ICICI Prudential Mutual Fund is introducing the ICICI Prudential Equity Minimum Variance Fund, an open-ended equity fund designed to provide a stable investment experience by focusing on low-volatile, large-cap stocks. The New Fund Offer (NFO) period is scheduled from November 18, 2024, to December 2, 2024. The fund primarily targets companies within the Nifty 50 Index, aiming to reduce portfolio volatility while providing long-term capital appreciation.
Metrics | Details |
Category | Equity – Diversified |
Scheme Type | Open-ended |
Minimum Investment | Rs.5,000 |
Incremental Investment | Rs.1,000 |
Exit Load | 1% |
NAV Calculation | Daily |
The ICICI Prudential Equity Minimum Variance Fund follows a minimum variance strategy, focusing on reducing overall portfolio risk by investing in low-variance stocks. The selection criteria include factors like volatility, downside risk, maximum drawdown, and upside potential. Additionally, the portfolio will be reviewed periodically to make sure the risk levels remain below the benchmark variance.

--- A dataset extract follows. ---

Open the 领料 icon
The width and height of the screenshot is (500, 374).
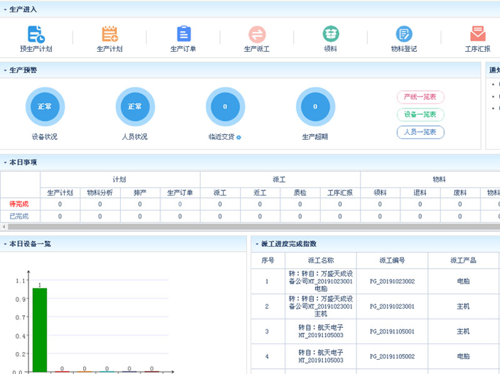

To strengthen portfolio stability, the fund may also employ derivative and hedging strategies, including covered call options, interest rate futures, and other derivative instruments. Moreover, up to 20% of the portfolio could be allocated to global equity instruments, such as ADRs, GDRs, and foreign securities, as per SEBI guidelines.
The fund’s primary goal is to generate long-term capital appreciation by investing in a diversified equity portfolio while minimizing risk. However, there is no guarantee that this objective will be achieved.
The scheme is managed by Vaibhav Dusad, with a risk level categorized as Very High. Investors should note that while the fund aims to reduce volatility, equity investments inherently carry market-related risks.
Conclusion: For investors seeking exposure to the equity market with stability, the ICICI Prudential Equity Minimum Variance Fund offers a structured approach to managing volatility. However, potential investors should assess their risk tolerance and consult financial advisors before committing, given the fund’s high-risk classification.
Disclaimer: This blog has been written exclusively for educational purposes. The securities mentioned are only examples and not recommendations. It is based on several secondary sources on the internet and is subject to changes. Please consult an expert before making related decisions.